- [Supplied passage]:
--- --- ---

This runs lm() after standardising all continuous variables, while leaving factors and character variables intact.

lm_std(
  formula,
  data = NULL,
  weights = NULL,
  weighted_standardize = "auto",
  ...
)

Arguments

formula

an object of class "formula" (or one that can be coerced to that class): a symbolic description of the model to be fitted. The details of model specification are given under ‘Details’.

data

an optional data frame, list or environment (or object coercible by as.data.frame to a data frame) containing the variables in the model. If not found in data, the variables are taken from environment(formula), typically the environment from which lm is called.

weights

an optional vector of weights to be used in the fitting process. Should be NULL or a numeric vector. If non-NULL, weighted least squares is used with weights weights (that is, minimizing sum(w*e^2)); otherwise ordinary least squares is used. See also ‘Details’,

weighted_standardize

How to standardize numeric variables when weights are present. Can be one of "auto" (the default), TRUE, or FALSE. If "auto", weighted standardization is performed if a weights argument is provided. See details.

...

Additional arguments passed to lm(). Note that subset cannot be used here and should be applied to data beforehand.

Value

An lm object with standardized coefficients.

Standardization Method

When using weights, this function calculates standardized coefficients by default using weighted means and standard deviations. This ensures that the resulting coefficients can be interpreted as the estimated change in standard deviations of Y for a one standard deviation change in X. If you require coefficients based on unweighted sample standard deviations, you can set weighted_standardize = FALSE. This is fairly common practice, but the results should not be interpreted as population estimates.

Transformations and Interactions

Note that standardization is applied to the raw numeric variables from the data frame. Any in-formula transformations (e.g., log(x), I(x^2)) or interactions (x1 * x2) are applied by lm() after the base variables (x, x1, x2) have been standardized. This is important for the interpretation of the resulting coefficients.

--- --- ---

- [Data for the task]:
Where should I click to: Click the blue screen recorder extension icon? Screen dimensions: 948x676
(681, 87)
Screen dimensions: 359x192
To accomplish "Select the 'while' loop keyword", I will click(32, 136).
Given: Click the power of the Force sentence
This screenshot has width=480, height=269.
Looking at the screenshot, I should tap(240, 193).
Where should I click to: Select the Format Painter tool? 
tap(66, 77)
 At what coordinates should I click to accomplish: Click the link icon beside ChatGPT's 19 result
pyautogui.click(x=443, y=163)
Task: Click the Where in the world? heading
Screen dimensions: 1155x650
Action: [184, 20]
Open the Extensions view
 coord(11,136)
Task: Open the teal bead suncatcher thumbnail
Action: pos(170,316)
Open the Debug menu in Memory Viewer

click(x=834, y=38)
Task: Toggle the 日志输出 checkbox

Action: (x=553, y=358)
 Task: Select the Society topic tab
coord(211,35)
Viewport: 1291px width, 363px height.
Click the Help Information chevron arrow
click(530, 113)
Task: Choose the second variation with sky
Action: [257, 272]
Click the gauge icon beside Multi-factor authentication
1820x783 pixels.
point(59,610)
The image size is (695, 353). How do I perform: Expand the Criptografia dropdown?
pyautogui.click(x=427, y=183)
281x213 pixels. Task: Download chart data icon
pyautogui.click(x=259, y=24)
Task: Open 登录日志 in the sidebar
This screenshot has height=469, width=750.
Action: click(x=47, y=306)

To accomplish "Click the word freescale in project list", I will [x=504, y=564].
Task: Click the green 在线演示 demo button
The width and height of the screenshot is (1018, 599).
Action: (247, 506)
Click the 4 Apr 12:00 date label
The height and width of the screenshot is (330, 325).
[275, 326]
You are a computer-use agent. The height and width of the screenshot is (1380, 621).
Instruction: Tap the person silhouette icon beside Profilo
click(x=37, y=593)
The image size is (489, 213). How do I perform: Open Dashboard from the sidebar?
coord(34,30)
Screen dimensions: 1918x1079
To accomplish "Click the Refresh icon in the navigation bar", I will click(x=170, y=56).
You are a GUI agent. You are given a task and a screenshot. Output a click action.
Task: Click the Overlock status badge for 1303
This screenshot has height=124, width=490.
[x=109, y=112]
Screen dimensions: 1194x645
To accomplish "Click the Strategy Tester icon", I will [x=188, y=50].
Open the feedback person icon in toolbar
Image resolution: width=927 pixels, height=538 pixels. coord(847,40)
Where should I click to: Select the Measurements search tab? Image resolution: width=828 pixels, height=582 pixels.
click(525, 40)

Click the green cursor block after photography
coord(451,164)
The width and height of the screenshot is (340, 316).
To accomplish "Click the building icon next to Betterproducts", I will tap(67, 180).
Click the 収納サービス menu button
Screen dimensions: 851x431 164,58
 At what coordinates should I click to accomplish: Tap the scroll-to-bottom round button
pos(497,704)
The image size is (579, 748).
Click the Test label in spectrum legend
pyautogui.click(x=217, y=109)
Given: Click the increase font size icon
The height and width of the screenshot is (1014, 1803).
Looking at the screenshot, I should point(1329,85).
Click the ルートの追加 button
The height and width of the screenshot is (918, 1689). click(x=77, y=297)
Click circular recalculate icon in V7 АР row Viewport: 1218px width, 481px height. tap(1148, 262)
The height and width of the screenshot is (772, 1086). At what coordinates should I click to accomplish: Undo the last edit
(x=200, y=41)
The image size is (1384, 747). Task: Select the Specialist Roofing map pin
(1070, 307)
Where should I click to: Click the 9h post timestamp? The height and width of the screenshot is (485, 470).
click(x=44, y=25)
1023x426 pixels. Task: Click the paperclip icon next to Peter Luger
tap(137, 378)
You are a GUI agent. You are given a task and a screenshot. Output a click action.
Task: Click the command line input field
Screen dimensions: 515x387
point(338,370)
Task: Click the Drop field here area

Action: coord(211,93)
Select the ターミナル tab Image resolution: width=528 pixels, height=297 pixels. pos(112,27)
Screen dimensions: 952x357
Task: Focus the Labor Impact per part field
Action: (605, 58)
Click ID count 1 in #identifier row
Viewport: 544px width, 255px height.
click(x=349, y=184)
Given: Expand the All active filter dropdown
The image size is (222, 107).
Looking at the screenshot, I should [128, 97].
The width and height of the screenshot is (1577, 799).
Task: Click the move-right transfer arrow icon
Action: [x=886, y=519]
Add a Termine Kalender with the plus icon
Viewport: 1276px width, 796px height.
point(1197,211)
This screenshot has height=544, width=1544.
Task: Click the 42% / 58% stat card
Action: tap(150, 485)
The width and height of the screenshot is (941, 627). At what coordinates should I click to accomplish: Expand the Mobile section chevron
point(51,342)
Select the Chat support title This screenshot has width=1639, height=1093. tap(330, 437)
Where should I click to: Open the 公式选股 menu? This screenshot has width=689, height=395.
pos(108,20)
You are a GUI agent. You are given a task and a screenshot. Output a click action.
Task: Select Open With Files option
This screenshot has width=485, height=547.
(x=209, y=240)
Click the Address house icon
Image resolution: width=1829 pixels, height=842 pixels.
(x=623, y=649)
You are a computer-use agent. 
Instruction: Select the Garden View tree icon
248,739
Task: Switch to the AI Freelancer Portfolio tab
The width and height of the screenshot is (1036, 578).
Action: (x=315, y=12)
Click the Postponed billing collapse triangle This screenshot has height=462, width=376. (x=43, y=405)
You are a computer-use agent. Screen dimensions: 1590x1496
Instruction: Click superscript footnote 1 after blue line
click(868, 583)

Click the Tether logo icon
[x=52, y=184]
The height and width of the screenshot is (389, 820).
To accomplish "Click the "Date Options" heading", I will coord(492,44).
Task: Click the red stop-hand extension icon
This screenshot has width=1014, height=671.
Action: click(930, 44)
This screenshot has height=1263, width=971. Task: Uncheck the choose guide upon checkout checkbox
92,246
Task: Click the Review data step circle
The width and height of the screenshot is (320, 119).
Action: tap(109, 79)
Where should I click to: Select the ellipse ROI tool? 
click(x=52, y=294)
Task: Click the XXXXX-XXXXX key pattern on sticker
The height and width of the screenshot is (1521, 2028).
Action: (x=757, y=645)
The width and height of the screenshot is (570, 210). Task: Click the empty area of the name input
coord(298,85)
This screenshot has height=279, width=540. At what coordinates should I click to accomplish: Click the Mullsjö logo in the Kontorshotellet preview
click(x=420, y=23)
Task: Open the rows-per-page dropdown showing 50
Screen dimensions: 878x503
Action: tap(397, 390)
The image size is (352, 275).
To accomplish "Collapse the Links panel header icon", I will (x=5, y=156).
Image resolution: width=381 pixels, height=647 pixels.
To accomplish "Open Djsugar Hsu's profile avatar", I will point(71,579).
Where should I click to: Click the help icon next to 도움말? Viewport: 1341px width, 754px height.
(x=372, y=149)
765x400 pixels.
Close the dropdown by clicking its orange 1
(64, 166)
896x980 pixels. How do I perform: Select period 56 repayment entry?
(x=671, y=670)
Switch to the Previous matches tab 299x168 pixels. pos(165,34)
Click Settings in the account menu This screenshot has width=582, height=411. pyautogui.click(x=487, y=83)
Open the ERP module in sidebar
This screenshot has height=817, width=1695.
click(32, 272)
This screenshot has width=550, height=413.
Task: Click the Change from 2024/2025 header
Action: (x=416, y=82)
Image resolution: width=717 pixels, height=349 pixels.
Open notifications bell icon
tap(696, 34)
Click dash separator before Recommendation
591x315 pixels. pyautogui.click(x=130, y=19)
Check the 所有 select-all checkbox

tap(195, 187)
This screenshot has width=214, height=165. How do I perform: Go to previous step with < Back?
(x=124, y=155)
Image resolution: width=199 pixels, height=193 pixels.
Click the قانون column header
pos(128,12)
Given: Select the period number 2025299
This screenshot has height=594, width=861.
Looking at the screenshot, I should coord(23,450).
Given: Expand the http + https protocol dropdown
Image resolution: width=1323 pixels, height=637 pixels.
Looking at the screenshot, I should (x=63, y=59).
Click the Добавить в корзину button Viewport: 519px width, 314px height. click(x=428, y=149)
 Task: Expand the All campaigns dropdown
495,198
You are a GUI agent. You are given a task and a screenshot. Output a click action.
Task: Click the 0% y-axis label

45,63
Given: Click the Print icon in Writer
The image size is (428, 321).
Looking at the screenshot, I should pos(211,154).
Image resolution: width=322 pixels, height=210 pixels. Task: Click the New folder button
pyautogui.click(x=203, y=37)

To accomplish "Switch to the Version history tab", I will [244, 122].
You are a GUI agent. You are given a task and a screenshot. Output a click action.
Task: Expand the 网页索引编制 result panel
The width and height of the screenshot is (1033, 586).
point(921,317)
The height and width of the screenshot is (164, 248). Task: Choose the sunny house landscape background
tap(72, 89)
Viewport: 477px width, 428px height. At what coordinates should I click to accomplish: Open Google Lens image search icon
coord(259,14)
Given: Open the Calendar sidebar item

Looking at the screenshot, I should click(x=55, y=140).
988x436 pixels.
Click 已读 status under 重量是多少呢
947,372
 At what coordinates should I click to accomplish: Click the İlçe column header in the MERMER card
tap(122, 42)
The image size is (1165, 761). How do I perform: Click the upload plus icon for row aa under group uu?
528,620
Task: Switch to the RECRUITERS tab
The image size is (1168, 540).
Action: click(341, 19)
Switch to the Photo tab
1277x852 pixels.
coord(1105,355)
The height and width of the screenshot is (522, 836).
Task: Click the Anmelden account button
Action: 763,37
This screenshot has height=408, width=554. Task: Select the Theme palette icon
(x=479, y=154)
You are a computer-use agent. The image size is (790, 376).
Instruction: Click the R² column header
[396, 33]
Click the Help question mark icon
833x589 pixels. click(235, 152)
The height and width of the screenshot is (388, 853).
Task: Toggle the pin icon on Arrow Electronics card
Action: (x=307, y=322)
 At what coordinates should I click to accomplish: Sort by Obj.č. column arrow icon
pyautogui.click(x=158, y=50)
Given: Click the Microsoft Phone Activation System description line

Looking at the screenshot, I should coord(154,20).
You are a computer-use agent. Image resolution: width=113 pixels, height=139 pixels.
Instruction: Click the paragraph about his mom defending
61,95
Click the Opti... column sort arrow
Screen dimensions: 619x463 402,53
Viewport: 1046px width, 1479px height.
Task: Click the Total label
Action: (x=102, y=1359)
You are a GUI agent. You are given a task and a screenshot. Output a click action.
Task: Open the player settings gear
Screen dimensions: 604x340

--- --- ---

- [Exercise task 1]:
Answer these from the lm_std documentation:
(a) What is the default value of the weighted_standardize argument?
(b) What kind of object does the function return?
(c) Which argument cannot be passed through the ... argument and should be applied to the data beforehand?
- [Exercise task 2]:
Set down the stretch of rows from the line that contains "Image resolution: width=717" through the line that contains "tap(72, 89)", copying each line without any change.

- [Exercise answer 1]:
(a) "auto"
(b) An lm object with standardized coefficients.
(c) subset

- [Exercise answer 2]:
Image resolution: width=717 pixels, height=349 pixels.
Open notifications bell icon
tap(696, 34)
Click dash separator before Recommendation
591x315 pixels. pyautogui.click(x=130, y=19)
Check the 所有 select-all checkbox

tap(195, 187)
This screenshot has width=214, height=165. How do I perform: Go to previous step with < Back?
(x=124, y=155)
Image resolution: width=199 pixels, height=193 pixels.
Click the قانون column header
pos(128,12)
Given: Select the period number 2025299
This screenshot has height=594, width=861.
Looking at the screenshot, I should coord(23,450).
Given: Expand the http + https protocol dropdown
Image resolution: width=1323 pixels, height=637 pixels.
Looking at the screenshot, I should (x=63, y=59).
Click the Добавить в корзину button Viewport: 519px width, 314px height. click(x=428, y=149)
 Task: Expand the All campaigns dropdown
495,198
You are a GUI agent. You are given a task and a screenshot. Output a click action.
Task: Click the 0% y-axis label

45,63
Given: Click the Print icon in Writer
The image size is (428, 321).
Looking at the screenshot, I should pos(211,154).
Image resolution: width=322 pixels, height=210 pixels. Task: Click the New folder button
pyautogui.click(x=203, y=37)

To accomplish "Switch to the Version history tab", I will [244, 122].
You are a GUI agent. You are given a task and a screenshot. Output a click action.
Task: Expand the 网页索引编制 result panel
The width and height of the screenshot is (1033, 586).
point(921,317)
The height and width of the screenshot is (164, 248). Task: Choose the sunny house landscape background
tap(72, 89)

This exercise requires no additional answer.